**SHORT EXERCISE:** Reproduce all of the entries below verbatim, line for line.

**TASK INPUT:**

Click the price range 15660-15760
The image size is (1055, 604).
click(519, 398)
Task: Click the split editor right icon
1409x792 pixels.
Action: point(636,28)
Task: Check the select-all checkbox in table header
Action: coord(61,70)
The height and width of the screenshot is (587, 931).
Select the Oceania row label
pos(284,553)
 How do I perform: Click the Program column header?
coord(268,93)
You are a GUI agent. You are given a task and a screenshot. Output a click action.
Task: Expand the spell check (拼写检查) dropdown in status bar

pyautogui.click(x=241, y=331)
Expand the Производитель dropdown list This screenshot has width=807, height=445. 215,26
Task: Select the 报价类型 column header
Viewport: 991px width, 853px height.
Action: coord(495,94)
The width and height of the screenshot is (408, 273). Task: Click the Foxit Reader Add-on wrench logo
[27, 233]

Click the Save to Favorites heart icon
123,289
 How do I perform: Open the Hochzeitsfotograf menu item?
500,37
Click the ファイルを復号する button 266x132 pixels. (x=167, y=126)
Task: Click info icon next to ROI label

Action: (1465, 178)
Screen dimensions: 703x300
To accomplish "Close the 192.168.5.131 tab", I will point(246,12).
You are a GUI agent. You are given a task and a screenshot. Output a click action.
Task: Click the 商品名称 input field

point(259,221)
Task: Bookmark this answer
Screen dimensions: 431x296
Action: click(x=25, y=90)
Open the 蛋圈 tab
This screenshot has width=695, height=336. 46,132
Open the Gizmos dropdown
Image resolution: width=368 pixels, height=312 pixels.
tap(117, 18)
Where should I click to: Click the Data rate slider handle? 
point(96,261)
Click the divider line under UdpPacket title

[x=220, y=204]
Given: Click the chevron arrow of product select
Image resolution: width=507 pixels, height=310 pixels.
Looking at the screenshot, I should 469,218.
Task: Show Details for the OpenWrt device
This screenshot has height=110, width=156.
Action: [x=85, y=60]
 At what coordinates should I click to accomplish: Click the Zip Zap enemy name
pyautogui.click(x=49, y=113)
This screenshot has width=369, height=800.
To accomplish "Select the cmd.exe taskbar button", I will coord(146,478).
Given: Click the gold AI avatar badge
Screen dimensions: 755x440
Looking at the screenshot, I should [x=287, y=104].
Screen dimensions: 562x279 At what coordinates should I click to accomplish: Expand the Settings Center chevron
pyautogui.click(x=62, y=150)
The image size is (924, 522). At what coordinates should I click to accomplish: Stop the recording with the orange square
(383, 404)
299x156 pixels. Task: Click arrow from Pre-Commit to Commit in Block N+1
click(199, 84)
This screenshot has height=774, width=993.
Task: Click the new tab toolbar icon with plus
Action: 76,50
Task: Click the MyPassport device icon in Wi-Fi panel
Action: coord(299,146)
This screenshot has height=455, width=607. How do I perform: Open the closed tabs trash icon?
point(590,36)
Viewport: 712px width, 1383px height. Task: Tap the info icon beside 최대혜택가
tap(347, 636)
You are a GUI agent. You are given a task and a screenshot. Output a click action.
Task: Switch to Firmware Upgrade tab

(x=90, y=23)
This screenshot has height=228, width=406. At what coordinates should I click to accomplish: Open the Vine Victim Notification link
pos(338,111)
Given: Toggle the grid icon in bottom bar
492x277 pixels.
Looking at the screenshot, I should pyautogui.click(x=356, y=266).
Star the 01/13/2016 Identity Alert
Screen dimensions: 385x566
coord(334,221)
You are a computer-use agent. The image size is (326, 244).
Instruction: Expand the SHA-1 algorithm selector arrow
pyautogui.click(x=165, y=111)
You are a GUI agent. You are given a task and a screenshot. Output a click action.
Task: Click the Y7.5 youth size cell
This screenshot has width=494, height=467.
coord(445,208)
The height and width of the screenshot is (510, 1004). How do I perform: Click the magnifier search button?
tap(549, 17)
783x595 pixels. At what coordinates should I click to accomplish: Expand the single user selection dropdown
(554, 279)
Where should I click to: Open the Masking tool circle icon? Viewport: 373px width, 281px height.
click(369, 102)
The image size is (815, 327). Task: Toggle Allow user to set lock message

**ANSWER TO THE PROBLEM:**
Click the price range 15660-15760
The image size is (1055, 604).
click(519, 398)
Task: Click the split editor right icon
1409x792 pixels.
Action: point(636,28)
Task: Check the select-all checkbox in table header
Action: coord(61,70)
The height and width of the screenshot is (587, 931).
Select the Oceania row label
pos(284,553)
 How do I perform: Click the Program column header?
coord(268,93)
You are a GUI agent. You are given a task and a screenshot. Output a click action.
Task: Expand the spell check (拼写检查) dropdown in status bar

pyautogui.click(x=241, y=331)
Expand the Производитель dropdown list This screenshot has width=807, height=445. 215,26
Task: Select the 报价类型 column header
Viewport: 991px width, 853px height.
Action: coord(495,94)
The width and height of the screenshot is (408, 273). Task: Click the Foxit Reader Add-on wrench logo
[27, 233]

Click the Save to Favorites heart icon
123,289
 How do I perform: Open the Hochzeitsfotograf menu item?
500,37
Click the ファイルを復号する button 266x132 pixels. (x=167, y=126)
Task: Click info icon next to ROI label

Action: (1465, 178)
Screen dimensions: 703x300
To accomplish "Close the 192.168.5.131 tab", I will point(246,12).
You are a GUI agent. You are given a task and a screenshot. Output a click action.
Task: Click the 商品名称 input field

point(259,221)
Task: Bookmark this answer
Screen dimensions: 431x296
Action: click(x=25, y=90)
Open the 蛋圈 tab
This screenshot has width=695, height=336. 46,132
Open the Gizmos dropdown
Image resolution: width=368 pixels, height=312 pixels.
tap(117, 18)
Where should I click to: Click the Data rate slider handle? 
point(96,261)
Click the divider line under UdpPacket title

[x=220, y=204]
Given: Click the chevron arrow of product select
Image resolution: width=507 pixels, height=310 pixels.
Looking at the screenshot, I should 469,218.
Task: Show Details for the OpenWrt device
This screenshot has height=110, width=156.
Action: [x=85, y=60]
 At what coordinates should I click to accomplish: Click the Zip Zap enemy name
pyautogui.click(x=49, y=113)
This screenshot has width=369, height=800.
To accomplish "Select the cmd.exe taskbar button", I will coord(146,478).
Given: Click the gold AI avatar badge
Screen dimensions: 755x440
Looking at the screenshot, I should [x=287, y=104].
Screen dimensions: 562x279 At what coordinates should I click to accomplish: Expand the Settings Center chevron
pyautogui.click(x=62, y=150)
The image size is (924, 522). At what coordinates should I click to accomplish: Stop the recording with the orange square
(383, 404)
299x156 pixels. Task: Click arrow from Pre-Commit to Commit in Block N+1
click(199, 84)
This screenshot has height=774, width=993.
Task: Click the new tab toolbar icon with plus
Action: 76,50
Task: Click the MyPassport device icon in Wi-Fi panel
Action: coord(299,146)
This screenshot has height=455, width=607. How do I perform: Open the closed tabs trash icon?
point(590,36)
Viewport: 712px width, 1383px height. Task: Tap the info icon beside 최대혜택가
tap(347, 636)
You are a GUI agent. You are given a task and a screenshot. Output a click action.
Task: Switch to Firmware Upgrade tab

(x=90, y=23)
This screenshot has height=228, width=406. At what coordinates should I click to accomplish: Open the Vine Victim Notification link
pos(338,111)
Given: Toggle the grid icon in bottom bar
492x277 pixels.
Looking at the screenshot, I should pyautogui.click(x=356, y=266).
Star the 01/13/2016 Identity Alert
Screen dimensions: 385x566
coord(334,221)
You are a computer-use agent. The image size is (326, 244).
Instruction: Expand the SHA-1 algorithm selector arrow
pyautogui.click(x=165, y=111)
You are a GUI agent. You are given a task and a screenshot. Output a click action.
Task: Click the Y7.5 youth size cell
This screenshot has width=494, height=467.
coord(445,208)
The height and width of the screenshot is (510, 1004). How do I perform: Click the magnifier search button?
tap(549, 17)
783x595 pixels. At what coordinates should I click to accomplish: Expand the single user selection dropdown
(554, 279)
Where should I click to: Open the Masking tool circle icon? Viewport: 373px width, 281px height.
click(369, 102)
The image size is (815, 327). Task: Toggle Allow user to set lock message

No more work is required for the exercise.